Monday, August 19, 2019

Google’s Artificial Intelligence Hate Speech Detector Has a ‘Black Tweet’ Problem

https://observer.com/2019/08/google-ai-hate-speech-detector-black-racial-bias-twitter-study/ As large social media companies face the rising challenge of moderating the billions of words posted on their platforms every day and blocking hate speech as well as other types of harmful content before it sees the light of day, they are hoping this huge workload can someday be taken on by robots. Google, for one, released an API called Perspective in 2017 that claimed to be able to detect “toxic” text-based content with artificial intelligence. Perspec­tive defines “toxic” as “a rude, disrespectful, or unreason­able comment that is likely to make you leave a discussion.” The neural network used to flag such content was trained using a large set of text-based data rated by people on a scale from “very healthy” to “very toxic.” Based on that information, the algorithm then evaluates new content by assigning it a likelihood of being toxic. SEE ALSO: A Complete Timeline of Google’s Path to World Domination But a new study by a group of AI researchers at the University of Washington found that this tool has a racial bias against African Americans, meaning that it has a high tendency to flag content posted by black Americans as toxic when it is actually harmless.
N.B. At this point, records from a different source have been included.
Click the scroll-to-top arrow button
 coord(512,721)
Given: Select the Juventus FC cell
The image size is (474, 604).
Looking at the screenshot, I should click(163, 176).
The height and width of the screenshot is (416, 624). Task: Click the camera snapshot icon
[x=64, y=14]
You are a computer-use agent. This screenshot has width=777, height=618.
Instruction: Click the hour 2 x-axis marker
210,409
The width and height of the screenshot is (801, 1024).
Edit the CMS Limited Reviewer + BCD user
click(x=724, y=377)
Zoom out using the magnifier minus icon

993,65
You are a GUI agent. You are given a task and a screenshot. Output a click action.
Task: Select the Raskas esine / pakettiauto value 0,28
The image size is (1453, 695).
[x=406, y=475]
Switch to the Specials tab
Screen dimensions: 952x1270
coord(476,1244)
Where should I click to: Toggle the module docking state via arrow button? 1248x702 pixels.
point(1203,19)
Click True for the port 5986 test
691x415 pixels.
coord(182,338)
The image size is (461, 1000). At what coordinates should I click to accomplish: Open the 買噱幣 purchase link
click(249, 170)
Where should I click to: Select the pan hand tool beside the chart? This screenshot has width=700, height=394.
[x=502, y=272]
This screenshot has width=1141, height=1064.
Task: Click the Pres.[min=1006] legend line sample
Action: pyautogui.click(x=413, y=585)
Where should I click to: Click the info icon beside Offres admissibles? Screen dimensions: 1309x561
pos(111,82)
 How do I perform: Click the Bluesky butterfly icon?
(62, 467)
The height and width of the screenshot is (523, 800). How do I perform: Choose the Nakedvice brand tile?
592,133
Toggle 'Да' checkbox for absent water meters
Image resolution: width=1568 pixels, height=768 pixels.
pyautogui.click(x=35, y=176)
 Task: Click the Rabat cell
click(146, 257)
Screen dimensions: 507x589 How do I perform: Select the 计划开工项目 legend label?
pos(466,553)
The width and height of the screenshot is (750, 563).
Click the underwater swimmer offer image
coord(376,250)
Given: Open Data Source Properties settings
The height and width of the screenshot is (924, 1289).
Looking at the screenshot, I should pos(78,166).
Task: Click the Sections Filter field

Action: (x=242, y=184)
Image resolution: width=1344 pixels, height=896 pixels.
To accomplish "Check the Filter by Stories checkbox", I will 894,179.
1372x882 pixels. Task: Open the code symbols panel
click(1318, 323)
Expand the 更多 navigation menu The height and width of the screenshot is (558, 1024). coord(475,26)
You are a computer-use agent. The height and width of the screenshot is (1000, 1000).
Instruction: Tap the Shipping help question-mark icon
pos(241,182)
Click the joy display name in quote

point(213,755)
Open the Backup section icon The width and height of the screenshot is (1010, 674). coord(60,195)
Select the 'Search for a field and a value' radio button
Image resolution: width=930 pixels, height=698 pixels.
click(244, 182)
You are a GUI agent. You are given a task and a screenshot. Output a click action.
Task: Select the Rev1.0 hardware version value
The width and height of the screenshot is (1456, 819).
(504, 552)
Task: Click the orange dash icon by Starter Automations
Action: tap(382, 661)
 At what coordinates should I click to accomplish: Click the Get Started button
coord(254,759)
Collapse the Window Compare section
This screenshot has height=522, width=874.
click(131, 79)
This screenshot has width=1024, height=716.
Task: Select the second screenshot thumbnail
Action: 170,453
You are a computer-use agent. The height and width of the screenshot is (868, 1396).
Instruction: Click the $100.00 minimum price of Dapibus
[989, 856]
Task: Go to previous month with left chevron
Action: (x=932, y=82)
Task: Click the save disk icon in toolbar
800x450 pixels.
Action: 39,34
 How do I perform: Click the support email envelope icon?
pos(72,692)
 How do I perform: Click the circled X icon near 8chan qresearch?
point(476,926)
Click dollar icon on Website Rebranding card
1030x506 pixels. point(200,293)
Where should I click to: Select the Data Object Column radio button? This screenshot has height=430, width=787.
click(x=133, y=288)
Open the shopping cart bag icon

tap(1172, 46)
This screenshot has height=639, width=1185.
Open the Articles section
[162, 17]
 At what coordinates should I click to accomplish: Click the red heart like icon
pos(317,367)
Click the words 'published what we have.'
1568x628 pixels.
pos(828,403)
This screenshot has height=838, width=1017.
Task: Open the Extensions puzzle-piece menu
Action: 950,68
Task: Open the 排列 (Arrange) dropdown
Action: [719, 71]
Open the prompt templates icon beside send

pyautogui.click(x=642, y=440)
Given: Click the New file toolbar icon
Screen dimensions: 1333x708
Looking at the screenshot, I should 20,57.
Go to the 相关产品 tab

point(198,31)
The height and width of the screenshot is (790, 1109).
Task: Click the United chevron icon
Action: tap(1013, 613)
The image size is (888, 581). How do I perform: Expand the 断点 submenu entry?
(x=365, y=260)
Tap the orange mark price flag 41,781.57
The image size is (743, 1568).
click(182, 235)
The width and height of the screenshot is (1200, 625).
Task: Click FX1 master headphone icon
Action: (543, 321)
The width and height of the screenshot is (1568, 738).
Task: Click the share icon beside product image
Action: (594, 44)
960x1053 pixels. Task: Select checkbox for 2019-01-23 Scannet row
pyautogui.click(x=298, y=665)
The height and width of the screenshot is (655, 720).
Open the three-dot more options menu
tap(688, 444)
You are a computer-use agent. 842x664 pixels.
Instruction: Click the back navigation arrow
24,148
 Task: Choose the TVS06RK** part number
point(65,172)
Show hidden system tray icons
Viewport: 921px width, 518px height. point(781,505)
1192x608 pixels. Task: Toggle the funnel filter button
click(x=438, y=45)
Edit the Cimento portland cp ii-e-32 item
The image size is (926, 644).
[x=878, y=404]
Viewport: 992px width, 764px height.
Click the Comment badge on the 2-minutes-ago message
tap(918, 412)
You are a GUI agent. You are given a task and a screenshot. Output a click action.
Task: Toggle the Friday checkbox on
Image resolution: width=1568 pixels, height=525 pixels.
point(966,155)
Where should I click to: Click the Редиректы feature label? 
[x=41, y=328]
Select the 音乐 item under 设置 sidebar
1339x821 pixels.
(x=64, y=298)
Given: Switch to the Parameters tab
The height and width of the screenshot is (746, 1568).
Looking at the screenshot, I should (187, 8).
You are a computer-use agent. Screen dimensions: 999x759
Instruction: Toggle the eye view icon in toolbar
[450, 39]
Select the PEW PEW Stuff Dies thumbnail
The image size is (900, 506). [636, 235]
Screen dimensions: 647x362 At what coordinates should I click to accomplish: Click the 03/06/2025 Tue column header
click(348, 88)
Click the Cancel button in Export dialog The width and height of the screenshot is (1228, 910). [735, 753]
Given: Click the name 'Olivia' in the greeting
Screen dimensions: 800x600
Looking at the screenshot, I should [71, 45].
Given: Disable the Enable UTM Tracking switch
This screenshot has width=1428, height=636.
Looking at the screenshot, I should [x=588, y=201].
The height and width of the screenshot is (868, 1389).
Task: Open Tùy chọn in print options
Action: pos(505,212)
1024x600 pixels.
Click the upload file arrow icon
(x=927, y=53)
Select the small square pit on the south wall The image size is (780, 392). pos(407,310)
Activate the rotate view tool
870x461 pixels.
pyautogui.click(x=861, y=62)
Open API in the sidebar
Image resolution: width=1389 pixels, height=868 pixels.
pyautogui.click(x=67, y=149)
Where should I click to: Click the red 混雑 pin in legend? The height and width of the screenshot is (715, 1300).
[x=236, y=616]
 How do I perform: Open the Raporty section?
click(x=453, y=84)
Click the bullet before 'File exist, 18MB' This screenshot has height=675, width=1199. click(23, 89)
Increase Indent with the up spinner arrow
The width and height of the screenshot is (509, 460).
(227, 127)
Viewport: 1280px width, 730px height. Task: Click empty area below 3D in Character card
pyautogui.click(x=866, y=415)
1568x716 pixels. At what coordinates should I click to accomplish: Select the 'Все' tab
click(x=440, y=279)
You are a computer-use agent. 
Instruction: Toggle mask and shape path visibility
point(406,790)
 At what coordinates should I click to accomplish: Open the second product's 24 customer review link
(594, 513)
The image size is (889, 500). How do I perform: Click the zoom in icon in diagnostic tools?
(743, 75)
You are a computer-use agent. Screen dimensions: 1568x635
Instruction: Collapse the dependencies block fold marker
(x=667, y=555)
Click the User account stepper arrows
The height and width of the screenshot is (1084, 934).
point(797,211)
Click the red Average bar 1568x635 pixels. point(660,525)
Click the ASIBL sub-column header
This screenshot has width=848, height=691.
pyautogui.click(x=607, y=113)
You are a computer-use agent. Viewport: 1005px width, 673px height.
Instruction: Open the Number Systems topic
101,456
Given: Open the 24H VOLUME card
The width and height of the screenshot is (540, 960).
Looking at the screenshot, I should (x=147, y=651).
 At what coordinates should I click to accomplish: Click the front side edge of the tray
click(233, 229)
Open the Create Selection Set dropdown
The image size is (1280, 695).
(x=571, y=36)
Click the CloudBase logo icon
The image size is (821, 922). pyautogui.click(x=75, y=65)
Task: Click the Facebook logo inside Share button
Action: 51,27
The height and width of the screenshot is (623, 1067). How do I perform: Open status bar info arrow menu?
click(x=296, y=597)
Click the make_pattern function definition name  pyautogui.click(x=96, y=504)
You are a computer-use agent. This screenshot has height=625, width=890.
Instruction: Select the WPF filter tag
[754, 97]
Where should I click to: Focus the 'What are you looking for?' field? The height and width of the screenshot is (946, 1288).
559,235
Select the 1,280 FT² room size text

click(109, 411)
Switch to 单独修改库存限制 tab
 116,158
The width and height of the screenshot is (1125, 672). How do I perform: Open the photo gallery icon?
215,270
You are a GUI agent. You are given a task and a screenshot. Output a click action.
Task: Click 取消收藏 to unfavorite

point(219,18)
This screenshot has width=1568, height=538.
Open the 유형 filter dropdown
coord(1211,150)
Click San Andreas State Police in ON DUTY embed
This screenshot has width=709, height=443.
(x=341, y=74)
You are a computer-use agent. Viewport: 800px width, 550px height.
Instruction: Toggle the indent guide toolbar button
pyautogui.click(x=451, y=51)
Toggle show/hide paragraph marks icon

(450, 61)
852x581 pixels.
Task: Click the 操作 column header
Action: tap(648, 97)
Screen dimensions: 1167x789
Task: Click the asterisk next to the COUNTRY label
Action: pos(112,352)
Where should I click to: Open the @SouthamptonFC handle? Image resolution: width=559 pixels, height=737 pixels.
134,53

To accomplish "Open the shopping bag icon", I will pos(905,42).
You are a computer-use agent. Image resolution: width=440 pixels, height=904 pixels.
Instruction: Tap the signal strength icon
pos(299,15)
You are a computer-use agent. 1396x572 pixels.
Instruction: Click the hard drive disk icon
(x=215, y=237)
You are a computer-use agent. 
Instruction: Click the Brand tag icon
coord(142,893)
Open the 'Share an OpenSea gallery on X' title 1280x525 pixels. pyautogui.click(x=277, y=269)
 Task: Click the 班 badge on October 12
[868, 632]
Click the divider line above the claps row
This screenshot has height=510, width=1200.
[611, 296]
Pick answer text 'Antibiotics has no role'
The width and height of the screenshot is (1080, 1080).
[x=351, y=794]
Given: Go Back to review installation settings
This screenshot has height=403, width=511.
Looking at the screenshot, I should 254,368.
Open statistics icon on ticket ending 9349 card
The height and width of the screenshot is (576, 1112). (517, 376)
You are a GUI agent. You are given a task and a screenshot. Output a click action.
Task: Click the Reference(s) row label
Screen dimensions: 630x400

The study, led by University of Washington PhD student Maarten Sap, tested Google’s Perspective with a few widely used sets of Twitter posts (in the U.S.) and found that tweets written by black people are twice as likely than those written by white people to be labeled as toxic tweets—and that more black tweets than white tweets are mistaken for offensive content. For example, a Twitter post that reads “Wassup, nigga” has a 87% likelihood of being flagged as toxic, while a differently worded post reading “Wassup, bro” only has a 4% likelihood of being labeled as toxic. But if the first message was posted by a black person, its intent most likely would be harmless given the cultural context of the African American community.